Quinn contended that the solution to the Takers’ dilemma is to find a way to lead our civilization into the Leavers’ story, to invent a code of living that allows computer users to become hunter-gatherers over time. His arguments are compelling. Quinn frequently anticipated my objections to many of his points, asking and answering the very same questions I had in mind. Many of his observations were profound, but I frequently felt frustrated that he came so close to the truth on so many points, but still fell short.
In the end I found his proposed solution unsatisfactory. I see no reason at all why I should abandon one hopeless way of life only to adopt another. Yet it still seems that we must abandon many of our current ways. If we do not make some fundamental changes we might find ourselves becoming Leavers whether we want to or not as the world rebels against our perennial abuses. The gods will eventually put a stop to our Tower of Babel and scatter us back to the stone age without power tools or insecticides or cell phones.

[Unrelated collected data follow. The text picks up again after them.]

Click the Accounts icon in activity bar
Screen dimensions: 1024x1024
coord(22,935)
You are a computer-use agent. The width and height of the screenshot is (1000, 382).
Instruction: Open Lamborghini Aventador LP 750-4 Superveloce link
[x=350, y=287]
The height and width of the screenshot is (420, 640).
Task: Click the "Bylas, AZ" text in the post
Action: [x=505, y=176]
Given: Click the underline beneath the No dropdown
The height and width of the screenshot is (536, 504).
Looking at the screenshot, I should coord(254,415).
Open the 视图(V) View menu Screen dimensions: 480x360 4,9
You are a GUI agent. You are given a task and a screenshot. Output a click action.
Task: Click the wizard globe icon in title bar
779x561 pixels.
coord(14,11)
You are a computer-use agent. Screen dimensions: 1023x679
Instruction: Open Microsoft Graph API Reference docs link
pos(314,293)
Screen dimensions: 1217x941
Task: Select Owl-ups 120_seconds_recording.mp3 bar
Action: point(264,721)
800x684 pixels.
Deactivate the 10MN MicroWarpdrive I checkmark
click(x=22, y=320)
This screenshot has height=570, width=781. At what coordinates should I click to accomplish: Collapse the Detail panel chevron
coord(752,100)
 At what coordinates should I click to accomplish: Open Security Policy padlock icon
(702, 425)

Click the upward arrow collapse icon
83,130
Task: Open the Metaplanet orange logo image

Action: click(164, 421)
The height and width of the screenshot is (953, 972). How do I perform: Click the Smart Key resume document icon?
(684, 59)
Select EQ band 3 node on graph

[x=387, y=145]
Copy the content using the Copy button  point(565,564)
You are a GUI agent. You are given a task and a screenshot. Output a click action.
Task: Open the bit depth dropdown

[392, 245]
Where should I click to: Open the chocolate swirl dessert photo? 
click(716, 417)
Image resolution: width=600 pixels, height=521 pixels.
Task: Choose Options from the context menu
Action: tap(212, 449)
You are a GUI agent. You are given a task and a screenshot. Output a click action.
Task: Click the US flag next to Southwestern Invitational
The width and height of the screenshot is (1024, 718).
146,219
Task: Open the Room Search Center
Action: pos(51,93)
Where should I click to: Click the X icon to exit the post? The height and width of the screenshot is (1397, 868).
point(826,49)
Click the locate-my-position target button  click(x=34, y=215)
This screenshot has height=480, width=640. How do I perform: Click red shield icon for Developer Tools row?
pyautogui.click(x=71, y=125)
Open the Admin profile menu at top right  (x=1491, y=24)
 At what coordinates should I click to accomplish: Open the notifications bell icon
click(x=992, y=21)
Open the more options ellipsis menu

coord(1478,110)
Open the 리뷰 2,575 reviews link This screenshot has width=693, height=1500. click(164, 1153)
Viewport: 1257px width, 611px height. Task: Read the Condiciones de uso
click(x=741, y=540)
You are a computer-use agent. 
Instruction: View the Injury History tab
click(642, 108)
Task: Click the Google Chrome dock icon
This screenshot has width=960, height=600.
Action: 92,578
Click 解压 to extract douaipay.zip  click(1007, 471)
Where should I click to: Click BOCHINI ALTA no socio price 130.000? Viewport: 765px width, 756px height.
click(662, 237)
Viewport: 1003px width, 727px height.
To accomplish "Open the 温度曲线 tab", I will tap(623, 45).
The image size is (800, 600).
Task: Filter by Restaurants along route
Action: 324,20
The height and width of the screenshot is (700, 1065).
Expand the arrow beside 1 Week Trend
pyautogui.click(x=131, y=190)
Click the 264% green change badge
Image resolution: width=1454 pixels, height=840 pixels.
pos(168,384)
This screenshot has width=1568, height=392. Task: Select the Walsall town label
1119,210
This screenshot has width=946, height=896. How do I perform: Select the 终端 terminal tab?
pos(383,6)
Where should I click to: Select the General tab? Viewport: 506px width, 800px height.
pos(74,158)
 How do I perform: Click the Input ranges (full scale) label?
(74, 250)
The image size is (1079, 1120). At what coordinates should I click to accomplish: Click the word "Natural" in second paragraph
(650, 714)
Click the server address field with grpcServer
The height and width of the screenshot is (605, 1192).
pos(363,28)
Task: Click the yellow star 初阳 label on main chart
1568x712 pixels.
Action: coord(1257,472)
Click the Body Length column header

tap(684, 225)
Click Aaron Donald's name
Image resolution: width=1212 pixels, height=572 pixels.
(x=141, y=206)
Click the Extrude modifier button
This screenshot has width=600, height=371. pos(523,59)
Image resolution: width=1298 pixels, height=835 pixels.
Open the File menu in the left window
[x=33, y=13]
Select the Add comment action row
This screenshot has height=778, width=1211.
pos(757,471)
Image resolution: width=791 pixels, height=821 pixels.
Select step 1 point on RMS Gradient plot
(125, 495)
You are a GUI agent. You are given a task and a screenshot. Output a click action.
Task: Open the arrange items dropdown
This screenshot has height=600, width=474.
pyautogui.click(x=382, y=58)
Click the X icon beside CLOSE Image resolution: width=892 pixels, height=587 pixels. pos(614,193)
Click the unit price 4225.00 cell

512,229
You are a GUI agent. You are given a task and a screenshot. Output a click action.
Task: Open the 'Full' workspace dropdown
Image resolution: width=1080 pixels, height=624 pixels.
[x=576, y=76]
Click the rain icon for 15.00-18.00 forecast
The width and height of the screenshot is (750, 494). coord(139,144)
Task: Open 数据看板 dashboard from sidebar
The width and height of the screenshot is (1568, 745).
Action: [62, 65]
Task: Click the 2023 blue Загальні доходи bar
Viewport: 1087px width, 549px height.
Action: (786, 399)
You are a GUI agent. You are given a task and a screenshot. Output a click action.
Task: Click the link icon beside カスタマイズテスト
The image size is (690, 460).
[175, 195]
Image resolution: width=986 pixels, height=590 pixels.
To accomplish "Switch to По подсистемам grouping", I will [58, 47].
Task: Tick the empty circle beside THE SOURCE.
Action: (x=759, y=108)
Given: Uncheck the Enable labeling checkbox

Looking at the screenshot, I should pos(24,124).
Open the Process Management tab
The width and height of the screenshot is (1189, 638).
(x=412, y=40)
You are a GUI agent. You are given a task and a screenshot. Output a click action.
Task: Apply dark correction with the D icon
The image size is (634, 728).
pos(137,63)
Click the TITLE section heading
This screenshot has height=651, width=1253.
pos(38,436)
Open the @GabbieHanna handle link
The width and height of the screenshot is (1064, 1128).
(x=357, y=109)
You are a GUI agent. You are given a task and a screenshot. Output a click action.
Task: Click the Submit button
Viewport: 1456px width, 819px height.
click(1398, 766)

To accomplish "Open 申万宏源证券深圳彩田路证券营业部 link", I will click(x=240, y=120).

Fortunately, there are other alternatives. There are at least four stories that could be told by mankind. The Takers’ story is one of ownership, in which mankind owns the world outright and may do with it whatever he pleases. The Takers live in a state of self-focused materialism. The Leavers’ story is also one of ownership, but in reverse so that mankind is owned by the world and must submit to whatever it decrees. It is a backwards looking fatalism. Many environmentalists would have us tell a third story of transience, in which mankind is a guest on the earth and should seek to have as little impact as possible.
The Torah tells a different kind of story, one of stewardship, in which mankind is God’s gardener set in the Garden of Earth not to conquer and pillage, but to govern on behalf of the King. We are neither the owners of the earth nor its property, but we are very definitely meant to live here. Everything we have, weather it be real estate, animals, tools, or family, is only delegated to us, and God will someday hold each of us responsible for how we used his possessions. We may derive our sustenance from our charge, but we may never abuse it.